Full-access feds?

Bash a gimp. Steal the cane from a blind man and hit him upside the head with it. Talk dirty to a deaf woman while her back is turned. Do it. Do it! Or the feds will come and take away your right to make Web sites!

The preceding voice of evil was brought to you by the Freedom Forum, an organization dedicated to protecting and promoting free speech on the Internet. At least it was until last week, when for some reason it decided that Section 508 of the Rehabilitation Act of 1973 was out to get us.

Section 508 could be broadly—very broadly—described as an Americans with Disabilities Act for the Net. It states that the federal government and any state accepting certain disability-related fed funding must, by August 2000, make its information and data equally available to folks with and without disabilities. For instance, if you are the Postal Service (gee, I’m sorry), and I’m a blind person visiting your Web site, you can’t design your site in such a way that I have to “choose the red or the green button to continue.” If I am the IRS, I can’t offer tax advice in only a streaming-audio format; I will be required to make a written version available for visitors with hearing loss. Get the idea?

Hey, equal access for all! Sounds warm and fuzzy to me. But the Freedom Forum is lathering up big-time. Where civil-rights advocates see increased freedom of information, government watchers see the beginnings of wholesale encroachment on the rights of Web weavers to design their sites as they see fit. According to some observers, what starts as feds-only legislation is destined to run roughshod over Web sites in the private sector, accomplishing the kind of Net censorship that years of anti-encryption, anti-privacy, and anti-indecency laws and lobbying have not.

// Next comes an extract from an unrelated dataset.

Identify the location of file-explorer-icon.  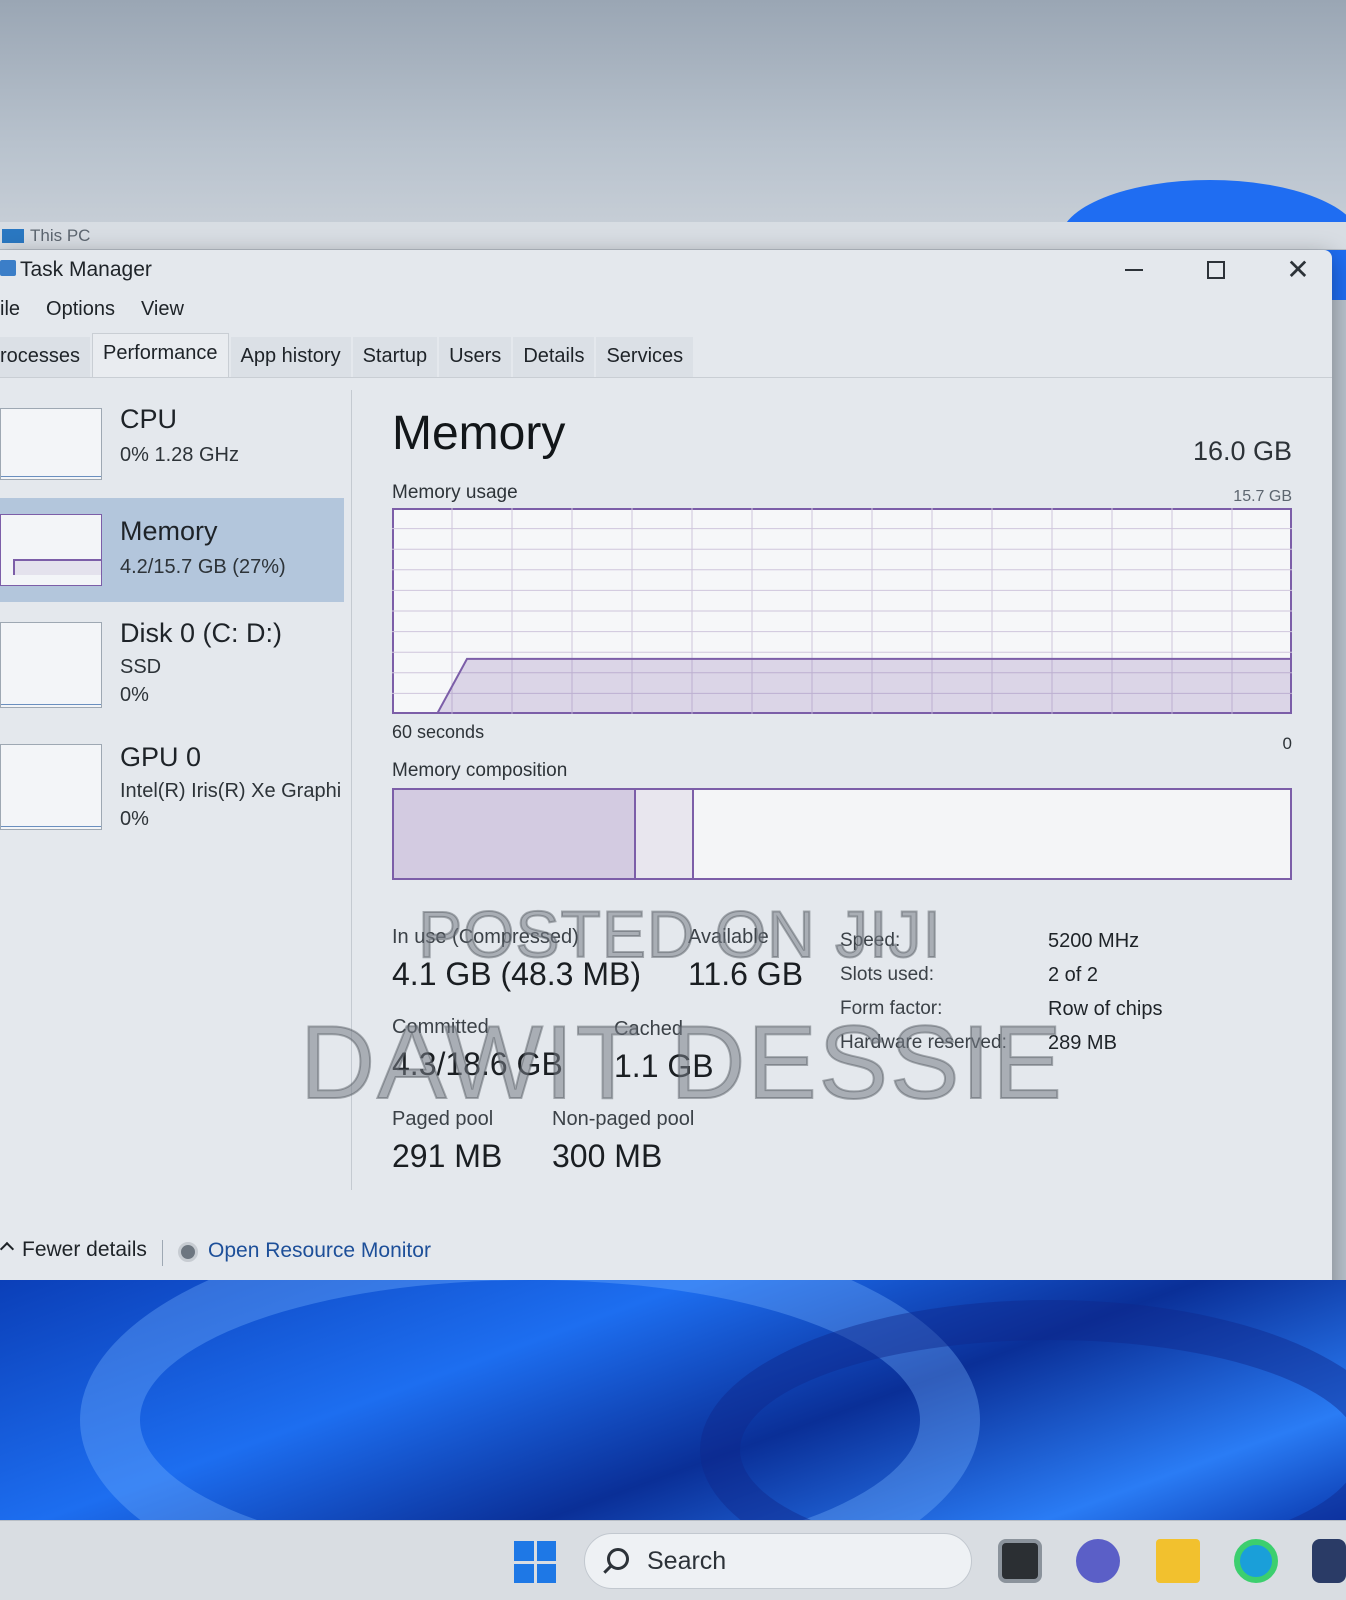
(1178, 1561).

I’m no fan of ham-handed legislation, and god knows the federal government has given me no faith in its ability to draft intelligent laws or guidelines for the Net. But seeing the geek press go flame-on against this legislation is not only bothersome from a some-reporters-wouldn’t-look-at-primary-source-material-if-it-was-clamped-to-their-ass standpoint but—where was I?—oh yeah, bothersome from a mindless-use-of-technology standpoint.

I know a few folk surfing with disabilities, but I know a lot of folks surfing with older browsers—through inertia, or because downloading and running an abortion like Internet Explorer 4.0 was enough to convince most non-geeks that sometimes there’s not a whole lot to be said for progress. There are a lot of people who don’t think that release of a new browser (or plug-in) on MicroMacro-RealScape’s part constitutes a 20MB download emergency on their part.

Usually, the bells and whistles that weigh down high-bandwidth sites are pretty trivial; most sites that do a lot of that kind of thing offer a low-bandwidth version. However, there are always a few jokers out there who hasten to slap on a coat of whatever technology is trendy. No technique is too new to require users to download before they cross your threshold; no graphic is too big and stupid.

At the moment, the feds are still working out what they mean by “accessible technology,” and even what information technology is covered by Section 508. We can get a good idea about what might be on the table, though, from the World Wide Web Consortium (W3C) Accessibility Guidelines.

Those guidelines differentiate between what developers must, should, and might do to make their sites accessible. Some of the must-dos: provide a text equivalent or description for each graphic; don’t force people to use scripts or applets; put titles on things. If all else fails and you just can’t color in the lines, make a low-bandwidth version of your site with equivalent info.

Call me dense (out of earshot, please), but I can’t seem to get as worked up about putting titles on things as about, say, the Communications Decency Act. There is a world of difference between legislation that aims to keep certain information offline and legislation that aims to make online information available to more people. Section 508 isn’t anti-Net but antiStupid Net Tricks. As the Constitution-defending troops at the Freedom Forum know full well, important information deserves to be expressed as clearly and directly as possible.